Sábado 15 de junio de 1996

Miles de personas celebran los 20 años de EL PAÍS

FIETTA JARQUE, Madrid
El público respondió con grandes expectativas a la convocatoria del concierto La noche del EL PAÍS, celebrado anoche en la plaza de Las Ventas de Madrid para conmemorar el vigésimo aniversario de la creación del periódico. Un escenario con dos grandes paneles que simulaban las páginas del diario dio cabida a un espectáculo musical, sazonado de entremeses teatrales. Los veinte artistas invitados interpretaron canciones emblemáticas de estos años, compuestas por otros músicos, que dieron lugar a versiones inusitadas. Una noche en la que la mirada atrás significó una revisión de las cosas perdurables.
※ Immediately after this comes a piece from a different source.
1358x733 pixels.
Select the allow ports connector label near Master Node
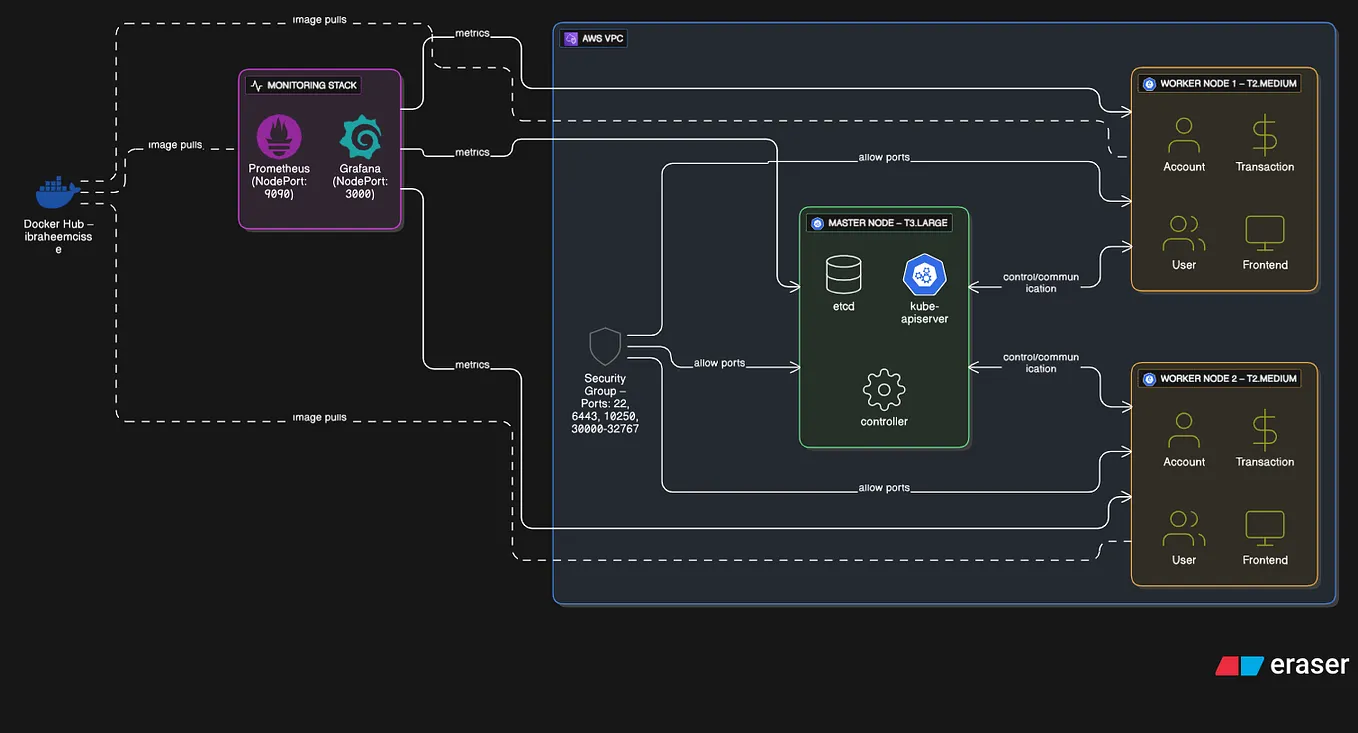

Joan Manuel Serrat abrió la fiesta con Ara que tinc vint anys, un tema que no sólo pretendía centrar el motivo de la celebración y empezar a contar la historia desde el principio, sino demostrar que, aunque pasen veinte, treinta o quizás muchos años más, hay temas que no envejecen. La idea era ésa, y las canciones seleccionadas pasaron la prueba de fuego del tiempo y hasta el riesgo de ser sometidas a examen en la voz y modos de otros cantantes, ajenos, y a veces mucho, a su autor original.

Ketama llegó a continuación con Abre la puerta, de Triana, mientras se desgranaban titulares sobre los primeros pasos de la democracia española. La mujer fue otro de los temas elegidos para esta mirada a los cambios de estos años y fue Loquillo el que asumió con su habitual desparpajo el breve apunte sobre la cara femenina de estos cambios cantando ¿Qué hace una chica como tú en un sitio como éste?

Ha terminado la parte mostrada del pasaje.